Problem description: Render this sentence from the hand and wrist osteoarthritis text in Spanish: "Diagnosis is clinical; radiographs confirm joint-space loss, osteophytes, and (occasionally) the central erosions of erosive OA."

Text segment:
Hand and wrist osteoarthritis (OA) is the commonest form of OA at any site and the leading cause of hand pain and disability in over-50s in the UK. It preferentially affects three joint groups: the distal interphalangeal (DIP) joints, the proximal interphalangeal (PIP) joints, and the first carpometacarpal (CMC1) joint of the thumb. Erosive OA is a recognised aggressive subset. Wrist OA is less common and usually post-traumatic (scaphoid non-union, scapholunate ligament injury, distal radius malunion) or part of inflammatory disease. Diagnosis is clinical; radiographs confirm joint-space loss, osteophytes, and (occasionally) the central erosions of erosive OA.
OA is a whole-joint disease with cartilage loss, subchondral sclerosis, osteophyte formation, capsular thickening, and synovial inflammation. The pattern in the hand is characteristic: DIP joints develop Heberden's nodes (dorsolateral bony swellings), PIPs develop Bouchard's nodes, and the thumb CMC develops squaring at the base from osteophyte and dorsoradial subluxation. The MCP joints are typically spared in primary hand OA; their involvement should prompt suspicion of haemochromatosis, calcium pyrophosphate deposition, or psoriatic disease.

Records supplied:
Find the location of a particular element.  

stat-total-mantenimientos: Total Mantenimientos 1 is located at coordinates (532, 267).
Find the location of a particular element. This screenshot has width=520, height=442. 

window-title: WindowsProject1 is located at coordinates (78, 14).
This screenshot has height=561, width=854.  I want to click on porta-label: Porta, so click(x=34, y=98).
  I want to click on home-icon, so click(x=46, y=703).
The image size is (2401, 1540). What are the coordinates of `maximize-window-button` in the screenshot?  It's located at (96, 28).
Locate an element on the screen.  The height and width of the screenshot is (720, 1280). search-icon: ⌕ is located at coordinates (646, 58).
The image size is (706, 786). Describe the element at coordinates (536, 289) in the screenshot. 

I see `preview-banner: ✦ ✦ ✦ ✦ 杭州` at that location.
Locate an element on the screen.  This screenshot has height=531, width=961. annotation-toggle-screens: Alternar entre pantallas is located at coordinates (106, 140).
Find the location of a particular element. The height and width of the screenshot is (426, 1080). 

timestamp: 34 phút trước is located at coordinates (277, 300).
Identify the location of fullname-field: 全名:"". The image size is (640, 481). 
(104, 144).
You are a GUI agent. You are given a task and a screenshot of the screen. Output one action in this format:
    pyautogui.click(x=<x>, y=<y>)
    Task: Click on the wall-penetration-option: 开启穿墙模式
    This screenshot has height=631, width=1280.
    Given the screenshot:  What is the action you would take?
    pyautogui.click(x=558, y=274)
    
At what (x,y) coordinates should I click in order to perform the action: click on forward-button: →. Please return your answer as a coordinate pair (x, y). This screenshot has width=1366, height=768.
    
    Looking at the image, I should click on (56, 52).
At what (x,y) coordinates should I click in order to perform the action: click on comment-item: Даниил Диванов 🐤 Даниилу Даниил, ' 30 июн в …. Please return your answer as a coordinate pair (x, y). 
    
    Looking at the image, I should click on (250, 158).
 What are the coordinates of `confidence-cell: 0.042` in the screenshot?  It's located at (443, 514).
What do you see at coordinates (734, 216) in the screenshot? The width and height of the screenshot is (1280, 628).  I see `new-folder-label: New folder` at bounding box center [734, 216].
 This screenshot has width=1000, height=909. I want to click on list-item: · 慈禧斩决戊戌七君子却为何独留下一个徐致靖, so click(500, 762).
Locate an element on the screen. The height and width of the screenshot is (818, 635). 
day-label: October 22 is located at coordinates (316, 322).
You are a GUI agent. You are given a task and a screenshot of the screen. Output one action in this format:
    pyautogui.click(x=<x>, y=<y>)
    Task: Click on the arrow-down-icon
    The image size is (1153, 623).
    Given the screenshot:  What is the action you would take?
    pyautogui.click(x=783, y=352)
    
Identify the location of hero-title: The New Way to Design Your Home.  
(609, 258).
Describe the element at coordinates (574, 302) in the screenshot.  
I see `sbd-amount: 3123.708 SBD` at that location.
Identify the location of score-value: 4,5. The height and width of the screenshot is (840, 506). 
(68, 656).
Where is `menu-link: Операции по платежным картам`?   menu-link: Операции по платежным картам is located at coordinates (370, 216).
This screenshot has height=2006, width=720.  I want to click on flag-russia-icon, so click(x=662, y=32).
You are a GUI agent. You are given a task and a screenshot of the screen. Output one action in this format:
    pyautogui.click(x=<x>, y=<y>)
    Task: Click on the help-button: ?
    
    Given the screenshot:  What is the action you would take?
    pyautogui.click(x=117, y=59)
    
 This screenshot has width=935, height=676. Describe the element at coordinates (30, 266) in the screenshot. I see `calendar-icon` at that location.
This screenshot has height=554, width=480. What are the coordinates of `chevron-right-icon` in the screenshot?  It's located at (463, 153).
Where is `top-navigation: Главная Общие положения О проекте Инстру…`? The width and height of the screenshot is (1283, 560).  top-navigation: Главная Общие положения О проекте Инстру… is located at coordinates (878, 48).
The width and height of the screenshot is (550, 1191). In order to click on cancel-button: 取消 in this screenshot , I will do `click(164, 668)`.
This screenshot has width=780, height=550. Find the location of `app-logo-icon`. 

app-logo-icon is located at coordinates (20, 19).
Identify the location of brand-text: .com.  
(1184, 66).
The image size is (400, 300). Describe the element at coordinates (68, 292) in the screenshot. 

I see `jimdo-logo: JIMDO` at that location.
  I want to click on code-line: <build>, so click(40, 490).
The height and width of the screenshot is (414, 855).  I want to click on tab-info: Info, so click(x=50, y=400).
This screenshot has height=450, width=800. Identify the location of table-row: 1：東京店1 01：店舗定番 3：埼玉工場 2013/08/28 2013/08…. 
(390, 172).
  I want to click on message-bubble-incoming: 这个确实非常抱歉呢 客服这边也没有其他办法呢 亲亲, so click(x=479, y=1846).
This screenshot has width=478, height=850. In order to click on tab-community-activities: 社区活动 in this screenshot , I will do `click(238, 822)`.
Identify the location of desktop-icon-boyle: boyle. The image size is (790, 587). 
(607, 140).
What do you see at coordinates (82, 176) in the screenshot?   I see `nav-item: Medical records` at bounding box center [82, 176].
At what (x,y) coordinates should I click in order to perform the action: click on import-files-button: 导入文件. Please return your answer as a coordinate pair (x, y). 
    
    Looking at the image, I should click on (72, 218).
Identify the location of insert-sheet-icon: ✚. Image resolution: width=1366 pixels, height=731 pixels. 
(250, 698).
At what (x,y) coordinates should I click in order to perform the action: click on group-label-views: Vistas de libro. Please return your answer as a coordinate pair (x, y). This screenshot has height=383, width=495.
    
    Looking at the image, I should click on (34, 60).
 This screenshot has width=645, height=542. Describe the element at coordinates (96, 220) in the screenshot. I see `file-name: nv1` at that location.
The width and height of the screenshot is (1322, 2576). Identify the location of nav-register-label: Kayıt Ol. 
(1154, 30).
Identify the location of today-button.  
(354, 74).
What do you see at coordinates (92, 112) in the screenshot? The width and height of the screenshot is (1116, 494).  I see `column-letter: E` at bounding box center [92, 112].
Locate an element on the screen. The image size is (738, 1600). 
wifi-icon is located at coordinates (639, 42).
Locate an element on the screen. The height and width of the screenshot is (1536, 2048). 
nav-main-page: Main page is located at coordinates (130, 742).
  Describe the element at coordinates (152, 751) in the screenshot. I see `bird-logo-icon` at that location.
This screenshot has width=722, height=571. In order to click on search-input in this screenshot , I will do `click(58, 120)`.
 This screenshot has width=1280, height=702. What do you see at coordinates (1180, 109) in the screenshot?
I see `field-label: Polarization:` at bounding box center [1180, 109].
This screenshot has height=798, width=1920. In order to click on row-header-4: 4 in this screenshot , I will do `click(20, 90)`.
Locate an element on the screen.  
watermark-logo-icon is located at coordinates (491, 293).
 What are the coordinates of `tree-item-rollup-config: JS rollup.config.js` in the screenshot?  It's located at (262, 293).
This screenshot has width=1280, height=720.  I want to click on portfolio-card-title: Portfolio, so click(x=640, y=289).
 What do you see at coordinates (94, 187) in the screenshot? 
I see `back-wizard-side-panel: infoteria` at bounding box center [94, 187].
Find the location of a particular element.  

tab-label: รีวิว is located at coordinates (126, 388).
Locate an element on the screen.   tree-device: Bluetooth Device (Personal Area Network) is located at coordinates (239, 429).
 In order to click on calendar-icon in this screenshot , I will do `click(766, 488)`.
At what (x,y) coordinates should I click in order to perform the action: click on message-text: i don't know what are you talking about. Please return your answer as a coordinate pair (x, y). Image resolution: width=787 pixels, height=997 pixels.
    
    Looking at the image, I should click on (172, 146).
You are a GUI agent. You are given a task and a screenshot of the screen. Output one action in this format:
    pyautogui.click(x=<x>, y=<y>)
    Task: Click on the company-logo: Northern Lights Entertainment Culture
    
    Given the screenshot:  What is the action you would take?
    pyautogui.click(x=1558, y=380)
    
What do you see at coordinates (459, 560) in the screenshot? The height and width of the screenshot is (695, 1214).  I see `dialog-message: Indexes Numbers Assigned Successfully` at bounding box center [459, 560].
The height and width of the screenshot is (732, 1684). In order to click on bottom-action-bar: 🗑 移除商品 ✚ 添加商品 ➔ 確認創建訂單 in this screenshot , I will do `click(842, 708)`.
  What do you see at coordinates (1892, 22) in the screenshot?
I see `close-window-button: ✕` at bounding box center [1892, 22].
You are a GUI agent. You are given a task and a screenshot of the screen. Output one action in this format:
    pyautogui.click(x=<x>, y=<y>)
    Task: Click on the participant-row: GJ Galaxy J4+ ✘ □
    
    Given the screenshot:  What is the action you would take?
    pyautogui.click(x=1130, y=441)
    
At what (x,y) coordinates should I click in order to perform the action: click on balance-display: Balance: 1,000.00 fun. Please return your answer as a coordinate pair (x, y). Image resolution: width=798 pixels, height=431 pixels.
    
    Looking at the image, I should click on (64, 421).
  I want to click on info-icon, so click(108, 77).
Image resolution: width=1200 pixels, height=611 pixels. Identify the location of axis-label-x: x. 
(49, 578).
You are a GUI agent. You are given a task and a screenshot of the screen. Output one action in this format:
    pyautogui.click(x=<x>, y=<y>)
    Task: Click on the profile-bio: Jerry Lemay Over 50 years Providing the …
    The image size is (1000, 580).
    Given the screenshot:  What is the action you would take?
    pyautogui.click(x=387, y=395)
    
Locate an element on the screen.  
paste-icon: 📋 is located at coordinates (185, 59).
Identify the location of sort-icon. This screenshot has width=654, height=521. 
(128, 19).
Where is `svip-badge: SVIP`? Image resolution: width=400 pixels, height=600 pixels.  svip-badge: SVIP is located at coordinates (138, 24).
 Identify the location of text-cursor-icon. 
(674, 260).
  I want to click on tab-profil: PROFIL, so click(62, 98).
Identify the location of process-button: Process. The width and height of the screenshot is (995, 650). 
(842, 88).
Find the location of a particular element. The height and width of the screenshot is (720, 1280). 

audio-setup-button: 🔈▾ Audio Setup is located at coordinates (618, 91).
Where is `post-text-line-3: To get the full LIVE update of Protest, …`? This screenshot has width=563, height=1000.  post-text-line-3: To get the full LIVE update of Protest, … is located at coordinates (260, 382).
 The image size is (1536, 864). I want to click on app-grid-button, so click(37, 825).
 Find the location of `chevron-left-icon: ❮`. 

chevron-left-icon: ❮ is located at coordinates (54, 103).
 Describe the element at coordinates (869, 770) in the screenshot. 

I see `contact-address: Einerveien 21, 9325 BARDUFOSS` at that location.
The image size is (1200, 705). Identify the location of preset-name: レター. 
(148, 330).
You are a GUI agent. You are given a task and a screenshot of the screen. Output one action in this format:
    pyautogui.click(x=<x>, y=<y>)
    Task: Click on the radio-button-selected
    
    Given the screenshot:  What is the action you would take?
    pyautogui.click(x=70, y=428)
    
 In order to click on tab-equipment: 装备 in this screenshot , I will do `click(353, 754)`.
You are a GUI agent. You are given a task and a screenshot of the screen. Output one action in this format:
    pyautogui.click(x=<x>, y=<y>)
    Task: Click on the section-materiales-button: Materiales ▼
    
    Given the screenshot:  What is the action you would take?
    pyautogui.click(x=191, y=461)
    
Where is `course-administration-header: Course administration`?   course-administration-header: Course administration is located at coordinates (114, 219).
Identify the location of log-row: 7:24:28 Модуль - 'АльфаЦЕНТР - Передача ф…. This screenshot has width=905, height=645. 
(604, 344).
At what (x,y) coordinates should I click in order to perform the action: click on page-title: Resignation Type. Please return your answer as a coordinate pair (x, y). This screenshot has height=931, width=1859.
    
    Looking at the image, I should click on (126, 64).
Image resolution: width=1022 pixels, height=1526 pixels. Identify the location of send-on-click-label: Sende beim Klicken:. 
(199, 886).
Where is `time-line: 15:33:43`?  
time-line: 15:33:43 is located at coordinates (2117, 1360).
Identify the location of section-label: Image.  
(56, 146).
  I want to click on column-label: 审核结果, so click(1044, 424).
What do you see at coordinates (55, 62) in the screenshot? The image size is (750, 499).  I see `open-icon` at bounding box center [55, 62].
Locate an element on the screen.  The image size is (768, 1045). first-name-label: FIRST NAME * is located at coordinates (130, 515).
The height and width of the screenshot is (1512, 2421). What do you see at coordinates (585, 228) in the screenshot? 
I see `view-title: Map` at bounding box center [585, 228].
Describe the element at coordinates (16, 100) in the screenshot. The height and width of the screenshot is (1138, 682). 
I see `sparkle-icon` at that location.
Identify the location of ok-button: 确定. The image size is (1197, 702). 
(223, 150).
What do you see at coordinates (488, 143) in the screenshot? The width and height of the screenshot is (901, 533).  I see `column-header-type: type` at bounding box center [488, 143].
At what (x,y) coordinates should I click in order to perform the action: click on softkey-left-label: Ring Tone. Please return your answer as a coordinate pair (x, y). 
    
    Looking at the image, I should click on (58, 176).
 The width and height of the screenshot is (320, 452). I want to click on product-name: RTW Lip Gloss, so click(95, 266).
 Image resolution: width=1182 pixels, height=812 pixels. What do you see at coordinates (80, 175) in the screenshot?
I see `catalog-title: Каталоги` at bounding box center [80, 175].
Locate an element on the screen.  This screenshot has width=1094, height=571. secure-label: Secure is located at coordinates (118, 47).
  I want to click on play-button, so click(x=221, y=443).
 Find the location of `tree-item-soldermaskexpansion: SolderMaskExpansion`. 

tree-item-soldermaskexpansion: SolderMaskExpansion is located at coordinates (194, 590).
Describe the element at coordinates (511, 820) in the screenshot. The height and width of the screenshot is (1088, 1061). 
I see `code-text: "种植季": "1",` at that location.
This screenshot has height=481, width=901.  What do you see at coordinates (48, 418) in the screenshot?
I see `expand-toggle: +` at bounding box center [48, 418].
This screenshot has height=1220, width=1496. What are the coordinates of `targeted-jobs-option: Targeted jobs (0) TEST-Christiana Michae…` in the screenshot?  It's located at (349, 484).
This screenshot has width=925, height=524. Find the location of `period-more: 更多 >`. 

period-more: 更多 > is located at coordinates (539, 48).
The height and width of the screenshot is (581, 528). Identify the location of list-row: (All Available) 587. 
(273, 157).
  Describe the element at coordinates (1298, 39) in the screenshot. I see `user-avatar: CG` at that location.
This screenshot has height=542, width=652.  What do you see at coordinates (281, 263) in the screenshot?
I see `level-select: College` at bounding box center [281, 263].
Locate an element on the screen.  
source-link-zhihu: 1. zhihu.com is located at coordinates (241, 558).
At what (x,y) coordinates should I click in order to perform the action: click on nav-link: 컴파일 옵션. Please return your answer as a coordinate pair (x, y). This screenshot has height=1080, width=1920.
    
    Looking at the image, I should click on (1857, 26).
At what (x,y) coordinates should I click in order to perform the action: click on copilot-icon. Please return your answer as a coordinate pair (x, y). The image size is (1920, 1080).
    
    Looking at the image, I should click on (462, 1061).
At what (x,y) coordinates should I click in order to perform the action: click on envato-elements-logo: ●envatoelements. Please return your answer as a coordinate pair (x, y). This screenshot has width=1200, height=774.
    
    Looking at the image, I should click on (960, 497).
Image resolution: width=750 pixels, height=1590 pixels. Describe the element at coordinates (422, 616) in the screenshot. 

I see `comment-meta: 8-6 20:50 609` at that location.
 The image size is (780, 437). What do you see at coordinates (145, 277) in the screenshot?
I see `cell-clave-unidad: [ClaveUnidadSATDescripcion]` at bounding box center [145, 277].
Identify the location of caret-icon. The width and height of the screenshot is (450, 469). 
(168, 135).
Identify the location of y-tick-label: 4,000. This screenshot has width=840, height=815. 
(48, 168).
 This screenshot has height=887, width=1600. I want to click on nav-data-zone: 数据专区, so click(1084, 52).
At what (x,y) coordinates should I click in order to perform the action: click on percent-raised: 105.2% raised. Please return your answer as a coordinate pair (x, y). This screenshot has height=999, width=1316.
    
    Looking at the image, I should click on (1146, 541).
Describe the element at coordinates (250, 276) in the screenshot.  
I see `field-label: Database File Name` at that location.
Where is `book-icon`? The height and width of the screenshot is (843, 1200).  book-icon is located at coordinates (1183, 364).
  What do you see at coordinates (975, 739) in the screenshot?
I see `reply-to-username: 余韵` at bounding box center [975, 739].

Response: El diagnóstico es clínico; las radiografías confirman la pérdida del espacio articular, los osteofitos y (ocasionalmente) las erosiones centrales de la OA erosiva.